Take a look at the shape of Denver, Colorado and you’ll notice an unusual appendage branching out from its northeast corner. Denver represents one of those infrequent hybrid situations where a city and a county combine to form a single entity within a common border. As a consequence, sometimes Denver acts like a city and sometimes it acts like a county and that can lead to interesting impacts on the local geography.
SOURCE: Wikimedia Commons under the terms of the GNU Free Documentation License, Version 1.2 or any later version
These are the neighborhoods of Denver, and I apologize for the poor rendering presented in this image. I had to reduce it down to size to fit within the margins of the blog. Feel free to open the image in another window or link to the source at Wikimedia to see the actual size with additional clarity. Regardless, the overall outline is more important for my ramblings this evening, and it’s easy enough to notice the appendage in question at the upper-right. The purpose of the appendage presents itself readily: it surrounds Denver International Airport.
I’m in Denver this week as you may have already guessed, and this is the terminal at Denver International Airport, squarely within the boundaries of the combined Denver City/County. Adams County surrounds the airport on all sides except for a corridor that connects the facility with the remainder of Denver.
The land occupied by the airport used to be part of Adams County. It’s annexation to Denver happened only recently. Denver’s split city/county personality favors its city side when it comes to expansion plans. They had a nasty habit of grabbing land from surrounding counties until the State of Colorado stepped in. They passed legislation that blocked further expansion without approval from voters in the jurisdiction that stood to lose acreage. Even that didn’t halt expansion entirely.
The Colorado General Assembly authorized a vote in 1987 that would transfer the airport land to Denver if approved. The voters of Adams County approved it in 1988, and Denver City/County did likewise in 1989. Title passed to Denver and its territorial dimensions increased by 45 square miles. Very few county boundary changes happen in the Lower 48 United States anymore so count this among the rare instances, with quite a remarkable scale.
I’ve not been able to find a good explanation for why the voters of Adams County were amenable to ceding a big chunk of their territory.
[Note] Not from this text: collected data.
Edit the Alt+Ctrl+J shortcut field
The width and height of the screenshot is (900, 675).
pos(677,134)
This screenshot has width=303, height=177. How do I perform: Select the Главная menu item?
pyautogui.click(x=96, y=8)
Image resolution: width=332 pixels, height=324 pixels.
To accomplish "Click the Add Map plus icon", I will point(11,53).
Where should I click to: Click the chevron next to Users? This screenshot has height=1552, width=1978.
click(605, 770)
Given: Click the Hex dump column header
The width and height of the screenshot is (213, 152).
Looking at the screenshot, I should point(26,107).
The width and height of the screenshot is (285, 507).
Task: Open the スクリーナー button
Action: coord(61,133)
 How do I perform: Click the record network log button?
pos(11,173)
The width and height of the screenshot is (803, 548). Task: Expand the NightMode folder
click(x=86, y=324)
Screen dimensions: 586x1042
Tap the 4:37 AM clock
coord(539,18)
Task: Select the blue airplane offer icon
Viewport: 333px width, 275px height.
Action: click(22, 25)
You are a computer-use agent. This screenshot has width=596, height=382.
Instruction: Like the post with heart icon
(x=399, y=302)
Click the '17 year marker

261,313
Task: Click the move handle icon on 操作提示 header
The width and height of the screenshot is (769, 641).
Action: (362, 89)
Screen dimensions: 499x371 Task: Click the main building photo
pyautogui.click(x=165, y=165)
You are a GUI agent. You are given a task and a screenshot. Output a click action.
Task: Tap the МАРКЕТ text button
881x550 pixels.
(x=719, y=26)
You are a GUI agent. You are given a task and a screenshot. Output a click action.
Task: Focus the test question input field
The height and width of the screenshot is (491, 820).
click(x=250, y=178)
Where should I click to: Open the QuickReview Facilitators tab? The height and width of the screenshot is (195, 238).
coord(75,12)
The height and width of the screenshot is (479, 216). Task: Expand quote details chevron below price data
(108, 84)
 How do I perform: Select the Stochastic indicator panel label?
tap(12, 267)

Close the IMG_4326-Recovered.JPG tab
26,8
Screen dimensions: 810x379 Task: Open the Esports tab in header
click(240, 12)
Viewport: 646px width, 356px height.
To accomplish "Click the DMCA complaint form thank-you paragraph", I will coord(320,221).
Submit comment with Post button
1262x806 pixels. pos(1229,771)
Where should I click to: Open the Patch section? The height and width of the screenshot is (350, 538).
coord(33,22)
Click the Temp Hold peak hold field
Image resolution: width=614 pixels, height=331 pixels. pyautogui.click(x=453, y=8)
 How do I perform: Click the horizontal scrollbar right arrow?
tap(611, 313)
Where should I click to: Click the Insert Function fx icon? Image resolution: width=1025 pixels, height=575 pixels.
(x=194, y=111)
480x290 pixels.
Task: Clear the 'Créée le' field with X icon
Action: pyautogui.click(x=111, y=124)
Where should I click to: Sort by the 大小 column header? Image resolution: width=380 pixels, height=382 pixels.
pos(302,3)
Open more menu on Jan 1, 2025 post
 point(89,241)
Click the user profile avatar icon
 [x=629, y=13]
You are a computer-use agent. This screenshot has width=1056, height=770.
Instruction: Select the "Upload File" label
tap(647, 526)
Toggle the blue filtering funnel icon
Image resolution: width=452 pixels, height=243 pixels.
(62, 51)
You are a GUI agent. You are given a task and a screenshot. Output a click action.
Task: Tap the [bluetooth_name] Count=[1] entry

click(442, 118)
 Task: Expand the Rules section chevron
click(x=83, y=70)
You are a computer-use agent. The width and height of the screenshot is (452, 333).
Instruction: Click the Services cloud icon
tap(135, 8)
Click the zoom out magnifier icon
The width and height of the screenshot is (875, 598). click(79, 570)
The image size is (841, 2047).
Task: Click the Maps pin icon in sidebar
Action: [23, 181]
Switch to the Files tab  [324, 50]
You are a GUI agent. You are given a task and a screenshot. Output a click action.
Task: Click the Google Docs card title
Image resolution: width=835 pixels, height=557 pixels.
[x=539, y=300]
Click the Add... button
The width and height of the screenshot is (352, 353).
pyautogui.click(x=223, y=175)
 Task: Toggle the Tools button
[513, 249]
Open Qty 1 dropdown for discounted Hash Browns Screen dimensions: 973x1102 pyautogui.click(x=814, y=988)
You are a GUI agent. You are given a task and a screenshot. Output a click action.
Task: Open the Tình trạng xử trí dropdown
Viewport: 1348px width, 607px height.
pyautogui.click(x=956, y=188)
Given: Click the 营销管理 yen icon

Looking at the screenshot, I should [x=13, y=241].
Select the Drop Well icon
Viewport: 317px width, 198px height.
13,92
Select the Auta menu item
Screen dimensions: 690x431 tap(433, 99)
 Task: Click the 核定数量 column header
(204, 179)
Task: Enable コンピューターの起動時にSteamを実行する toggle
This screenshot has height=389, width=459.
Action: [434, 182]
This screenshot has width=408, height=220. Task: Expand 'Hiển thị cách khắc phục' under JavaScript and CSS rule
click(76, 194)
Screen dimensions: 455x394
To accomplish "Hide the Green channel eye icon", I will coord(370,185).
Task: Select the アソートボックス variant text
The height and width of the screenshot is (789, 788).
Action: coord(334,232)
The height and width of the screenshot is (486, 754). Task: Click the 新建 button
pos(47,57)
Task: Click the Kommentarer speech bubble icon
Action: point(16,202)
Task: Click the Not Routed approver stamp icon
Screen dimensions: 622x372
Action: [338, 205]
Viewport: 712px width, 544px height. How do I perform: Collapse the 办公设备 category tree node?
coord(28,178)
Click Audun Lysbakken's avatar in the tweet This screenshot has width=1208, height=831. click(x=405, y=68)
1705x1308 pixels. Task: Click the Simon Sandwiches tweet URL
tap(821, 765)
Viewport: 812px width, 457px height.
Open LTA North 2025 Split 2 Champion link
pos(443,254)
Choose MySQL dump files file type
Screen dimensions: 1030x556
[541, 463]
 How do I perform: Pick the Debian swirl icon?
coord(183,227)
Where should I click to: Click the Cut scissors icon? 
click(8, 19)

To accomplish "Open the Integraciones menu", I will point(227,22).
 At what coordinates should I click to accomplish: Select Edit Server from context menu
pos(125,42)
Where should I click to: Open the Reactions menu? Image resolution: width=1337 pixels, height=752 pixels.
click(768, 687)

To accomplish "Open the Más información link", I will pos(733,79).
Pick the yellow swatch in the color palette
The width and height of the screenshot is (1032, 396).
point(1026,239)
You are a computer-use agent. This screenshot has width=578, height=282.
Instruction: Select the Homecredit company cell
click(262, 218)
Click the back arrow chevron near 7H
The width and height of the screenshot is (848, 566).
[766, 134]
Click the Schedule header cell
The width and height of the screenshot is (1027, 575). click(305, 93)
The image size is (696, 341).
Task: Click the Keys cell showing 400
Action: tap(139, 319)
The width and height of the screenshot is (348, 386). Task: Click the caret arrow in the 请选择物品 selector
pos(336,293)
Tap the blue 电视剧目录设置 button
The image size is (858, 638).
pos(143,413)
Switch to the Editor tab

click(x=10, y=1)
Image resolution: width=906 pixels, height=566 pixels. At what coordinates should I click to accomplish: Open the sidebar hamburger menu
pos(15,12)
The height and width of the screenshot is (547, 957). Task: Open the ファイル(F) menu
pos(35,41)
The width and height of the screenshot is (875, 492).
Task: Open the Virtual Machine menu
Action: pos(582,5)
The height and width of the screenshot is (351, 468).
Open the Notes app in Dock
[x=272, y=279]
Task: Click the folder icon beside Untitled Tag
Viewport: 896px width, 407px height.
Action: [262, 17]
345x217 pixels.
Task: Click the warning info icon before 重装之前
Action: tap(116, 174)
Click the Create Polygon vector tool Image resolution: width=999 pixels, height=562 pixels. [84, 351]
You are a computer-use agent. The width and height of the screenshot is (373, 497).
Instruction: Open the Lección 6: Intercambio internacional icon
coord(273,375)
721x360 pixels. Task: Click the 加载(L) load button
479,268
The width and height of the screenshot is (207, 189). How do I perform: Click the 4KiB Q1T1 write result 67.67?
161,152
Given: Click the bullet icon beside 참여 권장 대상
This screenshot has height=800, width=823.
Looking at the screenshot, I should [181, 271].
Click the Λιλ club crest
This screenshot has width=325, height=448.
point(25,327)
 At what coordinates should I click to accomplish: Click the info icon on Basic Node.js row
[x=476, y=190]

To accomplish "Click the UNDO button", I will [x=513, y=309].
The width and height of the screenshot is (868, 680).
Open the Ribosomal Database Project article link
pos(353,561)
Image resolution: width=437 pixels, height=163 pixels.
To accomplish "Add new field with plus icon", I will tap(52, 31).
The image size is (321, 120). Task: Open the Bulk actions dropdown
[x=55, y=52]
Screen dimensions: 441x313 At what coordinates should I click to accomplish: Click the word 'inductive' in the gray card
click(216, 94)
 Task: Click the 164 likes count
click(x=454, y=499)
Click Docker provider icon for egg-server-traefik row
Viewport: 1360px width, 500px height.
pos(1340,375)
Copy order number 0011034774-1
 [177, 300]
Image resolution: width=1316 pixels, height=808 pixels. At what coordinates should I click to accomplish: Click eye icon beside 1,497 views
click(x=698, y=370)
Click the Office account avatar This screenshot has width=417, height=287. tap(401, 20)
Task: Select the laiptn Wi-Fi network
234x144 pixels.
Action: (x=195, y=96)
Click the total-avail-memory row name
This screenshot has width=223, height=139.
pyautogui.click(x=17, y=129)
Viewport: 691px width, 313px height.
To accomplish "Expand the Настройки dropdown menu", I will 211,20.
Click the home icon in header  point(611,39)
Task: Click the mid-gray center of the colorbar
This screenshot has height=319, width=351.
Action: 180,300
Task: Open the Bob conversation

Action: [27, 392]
I can only find odd conspiracy theories on the Internet (along with a good debunking). If anyone knows the full story, please let me know in the comments section, below. I’m going to guess that maybe Adams County thought it would be a tax drain or a pain to operate. I’m surprised the story isn’t more readily apparent since it’s practically a current event but maybe it’s simply drowned out by the background noise of the conspiracy chatter. Adams County does have a recent history of losing territory though. It also lost a small parcel during the formation of Broomfield County in 2001. Maybe it’s just unlucky.
There is an additional odd feature: great pains were taken to append the airport to Denver’s territory but the corridor isn’t contiguous with the major road infrastructure. I think it might be possible theoretically to get from downtown Denver to the airport without ever leaving Denver City/County but it would involve neighborhood streets. The most direct route leaves Denver and clips Adams Co., as confirmed by road signage I noticed along the route yesterday afternoon.
I have a couple of other Denver geo-oddities in mind, and I hope that I can hit at least one of them this week. As usual, I have only a brief window in the evening after meetings that last the entire day. We’ll see how it goes.